* **WORK REQUEST**: Collect each line of the entries that holds the string "agent".

[[ STORED DATA, beginning ]]

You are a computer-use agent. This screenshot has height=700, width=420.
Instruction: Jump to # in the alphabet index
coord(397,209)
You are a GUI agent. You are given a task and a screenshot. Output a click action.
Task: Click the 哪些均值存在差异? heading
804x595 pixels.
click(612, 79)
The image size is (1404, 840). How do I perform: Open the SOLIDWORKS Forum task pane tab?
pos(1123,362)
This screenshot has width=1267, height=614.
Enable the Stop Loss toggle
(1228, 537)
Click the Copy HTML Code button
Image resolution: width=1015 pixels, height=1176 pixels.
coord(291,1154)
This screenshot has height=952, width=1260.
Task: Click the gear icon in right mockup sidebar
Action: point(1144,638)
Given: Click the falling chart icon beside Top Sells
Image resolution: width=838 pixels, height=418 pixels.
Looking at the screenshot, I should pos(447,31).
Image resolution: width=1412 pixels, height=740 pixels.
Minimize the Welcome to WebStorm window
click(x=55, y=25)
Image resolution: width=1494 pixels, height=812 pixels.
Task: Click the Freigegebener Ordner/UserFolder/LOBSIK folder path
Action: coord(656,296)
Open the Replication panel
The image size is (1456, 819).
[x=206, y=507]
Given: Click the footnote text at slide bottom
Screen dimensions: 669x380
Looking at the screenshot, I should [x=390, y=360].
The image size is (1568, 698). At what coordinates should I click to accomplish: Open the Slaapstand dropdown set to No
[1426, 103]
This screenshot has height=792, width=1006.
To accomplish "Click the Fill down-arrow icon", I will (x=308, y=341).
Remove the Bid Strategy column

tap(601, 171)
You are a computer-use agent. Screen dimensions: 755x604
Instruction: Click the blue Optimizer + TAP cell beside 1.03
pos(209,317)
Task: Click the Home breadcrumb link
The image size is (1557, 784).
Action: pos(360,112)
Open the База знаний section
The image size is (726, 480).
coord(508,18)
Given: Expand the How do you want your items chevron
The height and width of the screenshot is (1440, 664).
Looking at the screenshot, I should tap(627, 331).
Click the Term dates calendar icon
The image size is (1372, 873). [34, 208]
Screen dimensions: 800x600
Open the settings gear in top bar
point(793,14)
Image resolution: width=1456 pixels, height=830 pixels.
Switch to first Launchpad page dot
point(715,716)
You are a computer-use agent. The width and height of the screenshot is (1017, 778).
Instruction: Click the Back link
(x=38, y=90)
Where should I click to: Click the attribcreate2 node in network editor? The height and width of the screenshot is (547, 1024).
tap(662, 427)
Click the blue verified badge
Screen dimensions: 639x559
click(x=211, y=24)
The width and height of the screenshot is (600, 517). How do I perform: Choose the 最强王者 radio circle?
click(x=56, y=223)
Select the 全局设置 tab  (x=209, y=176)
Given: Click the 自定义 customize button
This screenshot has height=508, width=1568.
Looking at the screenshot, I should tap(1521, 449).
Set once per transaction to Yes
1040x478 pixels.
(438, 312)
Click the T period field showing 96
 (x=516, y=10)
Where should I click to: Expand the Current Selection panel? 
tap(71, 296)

[[ STORED DATA, end ]]

* **WORKED SOLUTION**:
You are a computer-use agent. This screenshot has height=700, width=420.
You are a GUI agent. You are given a task and a screenshot. Output a click action.
You are a computer-use agent. Screen dimensions: 755x604
You are a computer-use agent. The width and height of the screenshot is (1017, 778).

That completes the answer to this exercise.